The Tao of ‘Twin Peaks’

David Lynch was determined to reframe the obstacles he dealt with making the series into opportunities to keep Twin Peaks alive in the collective minds of the viewing public.

Filmmaker David Lynch passed away earlier this year, leaving a void in the artistic community like no other. He was the reason I wanted to become a filmmaker and ultimately attended the American Film Institute, his alma mater, to learn the craft of writing and directing. Lynch was an anomaly in Hollywood, one of the few filmmakers who was able to work within the system without compromising his artistic vision—at least, most of the time. While creative freedom was usually afforded to him, he butted up against studio interference over the final edit of Dune and encountered network pressure to reveal Laura Palmer’s killer in the original series of Twin Peaks. In both instances, the intervention of systemic forces led to negative results: Dune was a box-office flop and Twin Peaks got cancelled. However, in the case of Twin Peaks, Lynch was determined to reframe the obstacles he dealt with making the series into opportunities to keep Twin Peaks alive in the collective minds of the viewing public.

In other words, Lynch hadn’t completed his artistic goals with Twin Peaks; he hadn’t fully realized his theme on screen, and was compelled to do so in 1991 in the form of Twin Peaks: Fire Walk with Me.

While Twin Peaks, the original series, and Twin Peaks: Fire Walk with Me, the movie prequel, exist in the same canon, they exhibit starkly different tones. So much so, that many diehard fans of the show were disappointed with, if not repulsed by, the film and, as a result, its release marked the beginning of a career slump for Lynch.

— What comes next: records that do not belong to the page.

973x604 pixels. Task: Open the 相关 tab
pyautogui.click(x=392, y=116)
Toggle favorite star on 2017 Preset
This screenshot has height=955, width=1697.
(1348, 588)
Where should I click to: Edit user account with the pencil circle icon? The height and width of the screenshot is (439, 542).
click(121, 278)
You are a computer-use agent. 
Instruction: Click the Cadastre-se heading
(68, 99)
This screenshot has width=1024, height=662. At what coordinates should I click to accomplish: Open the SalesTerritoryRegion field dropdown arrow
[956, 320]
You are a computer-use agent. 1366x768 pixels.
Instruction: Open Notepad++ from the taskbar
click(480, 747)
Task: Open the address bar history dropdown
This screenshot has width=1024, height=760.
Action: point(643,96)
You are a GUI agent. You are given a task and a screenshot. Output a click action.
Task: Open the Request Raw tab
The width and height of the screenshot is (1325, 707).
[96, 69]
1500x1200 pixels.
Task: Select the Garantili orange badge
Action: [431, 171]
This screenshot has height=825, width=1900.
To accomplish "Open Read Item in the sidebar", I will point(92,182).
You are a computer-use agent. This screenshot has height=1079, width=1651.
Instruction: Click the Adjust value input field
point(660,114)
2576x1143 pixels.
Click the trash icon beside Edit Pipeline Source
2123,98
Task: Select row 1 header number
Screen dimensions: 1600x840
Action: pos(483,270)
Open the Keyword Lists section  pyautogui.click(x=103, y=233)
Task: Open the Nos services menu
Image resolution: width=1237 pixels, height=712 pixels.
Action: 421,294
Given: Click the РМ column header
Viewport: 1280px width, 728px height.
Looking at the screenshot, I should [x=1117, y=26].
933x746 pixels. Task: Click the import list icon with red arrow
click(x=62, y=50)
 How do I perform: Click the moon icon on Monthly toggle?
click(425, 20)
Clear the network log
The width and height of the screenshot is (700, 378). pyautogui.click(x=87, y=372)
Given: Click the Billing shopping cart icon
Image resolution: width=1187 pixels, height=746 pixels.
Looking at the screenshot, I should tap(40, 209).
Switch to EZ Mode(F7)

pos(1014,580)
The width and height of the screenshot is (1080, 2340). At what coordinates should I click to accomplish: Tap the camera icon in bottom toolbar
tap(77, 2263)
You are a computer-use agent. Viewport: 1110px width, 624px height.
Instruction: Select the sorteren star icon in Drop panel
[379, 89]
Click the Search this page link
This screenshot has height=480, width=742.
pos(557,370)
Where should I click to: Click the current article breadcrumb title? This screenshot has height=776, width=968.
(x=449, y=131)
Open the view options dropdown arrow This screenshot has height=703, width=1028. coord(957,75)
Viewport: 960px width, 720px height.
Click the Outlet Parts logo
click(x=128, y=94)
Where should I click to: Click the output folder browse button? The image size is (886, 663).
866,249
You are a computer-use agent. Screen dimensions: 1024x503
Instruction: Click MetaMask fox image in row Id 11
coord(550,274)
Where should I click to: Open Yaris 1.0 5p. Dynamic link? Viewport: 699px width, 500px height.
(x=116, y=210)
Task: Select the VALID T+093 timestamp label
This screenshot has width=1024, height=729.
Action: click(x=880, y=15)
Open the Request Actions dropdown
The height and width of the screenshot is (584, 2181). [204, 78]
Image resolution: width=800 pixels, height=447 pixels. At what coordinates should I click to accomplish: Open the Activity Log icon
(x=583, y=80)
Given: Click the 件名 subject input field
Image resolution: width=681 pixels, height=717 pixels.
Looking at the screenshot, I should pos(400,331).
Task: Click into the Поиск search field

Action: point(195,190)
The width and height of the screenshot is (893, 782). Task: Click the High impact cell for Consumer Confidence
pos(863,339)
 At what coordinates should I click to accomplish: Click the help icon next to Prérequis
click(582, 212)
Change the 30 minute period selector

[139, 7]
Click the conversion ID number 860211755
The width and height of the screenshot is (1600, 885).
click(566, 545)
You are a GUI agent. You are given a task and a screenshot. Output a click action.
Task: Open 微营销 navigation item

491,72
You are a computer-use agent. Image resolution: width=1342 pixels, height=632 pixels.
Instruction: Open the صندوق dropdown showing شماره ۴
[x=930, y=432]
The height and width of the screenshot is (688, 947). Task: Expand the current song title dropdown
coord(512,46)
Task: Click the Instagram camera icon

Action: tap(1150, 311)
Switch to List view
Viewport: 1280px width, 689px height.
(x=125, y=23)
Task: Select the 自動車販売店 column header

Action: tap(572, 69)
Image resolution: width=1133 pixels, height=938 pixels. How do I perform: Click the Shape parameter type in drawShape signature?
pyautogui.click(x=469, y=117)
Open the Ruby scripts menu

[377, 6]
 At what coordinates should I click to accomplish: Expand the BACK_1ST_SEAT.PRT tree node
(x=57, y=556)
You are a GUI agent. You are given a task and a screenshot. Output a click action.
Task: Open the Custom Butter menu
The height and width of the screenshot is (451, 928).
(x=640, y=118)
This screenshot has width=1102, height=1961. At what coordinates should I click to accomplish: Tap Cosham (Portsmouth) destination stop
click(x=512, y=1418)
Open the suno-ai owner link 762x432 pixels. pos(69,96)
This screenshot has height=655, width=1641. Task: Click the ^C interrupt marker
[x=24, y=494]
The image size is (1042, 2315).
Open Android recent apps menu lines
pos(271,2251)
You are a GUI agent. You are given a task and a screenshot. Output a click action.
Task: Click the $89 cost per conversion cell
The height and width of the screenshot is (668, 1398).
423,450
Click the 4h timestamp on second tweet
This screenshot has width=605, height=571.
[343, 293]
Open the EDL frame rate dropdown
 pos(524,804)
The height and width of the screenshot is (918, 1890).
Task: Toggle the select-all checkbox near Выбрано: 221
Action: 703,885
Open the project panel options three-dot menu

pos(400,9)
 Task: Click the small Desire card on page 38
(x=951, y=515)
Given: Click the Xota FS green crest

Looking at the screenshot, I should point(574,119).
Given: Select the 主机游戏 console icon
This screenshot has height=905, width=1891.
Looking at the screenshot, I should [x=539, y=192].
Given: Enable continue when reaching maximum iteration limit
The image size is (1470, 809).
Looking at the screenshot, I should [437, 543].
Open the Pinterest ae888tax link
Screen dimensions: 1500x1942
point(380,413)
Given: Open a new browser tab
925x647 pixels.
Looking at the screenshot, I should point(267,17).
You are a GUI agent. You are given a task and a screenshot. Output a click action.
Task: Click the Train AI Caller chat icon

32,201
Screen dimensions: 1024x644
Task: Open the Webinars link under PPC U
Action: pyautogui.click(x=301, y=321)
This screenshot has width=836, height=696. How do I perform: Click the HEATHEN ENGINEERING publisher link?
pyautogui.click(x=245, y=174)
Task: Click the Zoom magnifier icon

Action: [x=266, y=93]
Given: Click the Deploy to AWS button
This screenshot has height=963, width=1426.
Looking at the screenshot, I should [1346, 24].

While Lynch may not have planned to make this movie when he conceived the original series, it became necessary for him after the show ended. This was due to his artistic adherence to theme, which stems from the idea, not from a desire to please fans.

Twin Peaks/Courtesy ABC ABC

In myriad ways, the original incarnation of Twin Peaks in 1990 was a groundbreaker in serialized entertainment. For example, the show suspends its “set-up.” In screenwriting terms, the set-up introduces the main character and presents their world, their state of equilibrium, before it gets disrupted by a dramatic event that occurs at the end of Act I. This is the ground in which the seed of the main character’s flaw is planted, which then grows throughout the story, and is eventually addressed by the end. Typically, this set-up occurs prior to the catalyst or inciting incident, as this is the event that presents a change to the status quo.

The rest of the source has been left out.